FSJ News Updates,
A growing number of businesses, including grocery stores and gas stations, are temporarily closing across Puerto Rico as power outages from Hurricane Fiona stretch into the US territory, raising concerns about the availability of fuel and essential goods.
Handwritten signs warning of the shutdown are appearing more frequently, prompting sighs and groans from customers on the island, where nearly 60% of its 1.47 million customers are still without power five days after the storm.
Betty Merced, a retiree who lives in the southern coastal city of Salinas, said she spent several days searching for diesel fuel to fill her generator without success. He uses a sleep apnea device and can’t risk going without it.
“There are many people with many needs,” she said. “If there is no diesel, we will be very much at risk.”

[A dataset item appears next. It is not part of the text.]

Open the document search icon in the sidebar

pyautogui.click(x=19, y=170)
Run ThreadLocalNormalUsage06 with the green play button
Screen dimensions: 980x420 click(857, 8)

Merced said she will drive to the nearby town of Santa Isabel on Friday and, if she can’t find diesel there, will drive more than an hour to the northern city of Caguas, where at least one convenience store has a “No gas” sign on its door Thursday night .
“I didn’t think we’d be without power for so many days,” she said.
Gasoline was also unavailable in Salinas after all gas stations were closed Wednesday, community leader Wanda Ríos Colorado said.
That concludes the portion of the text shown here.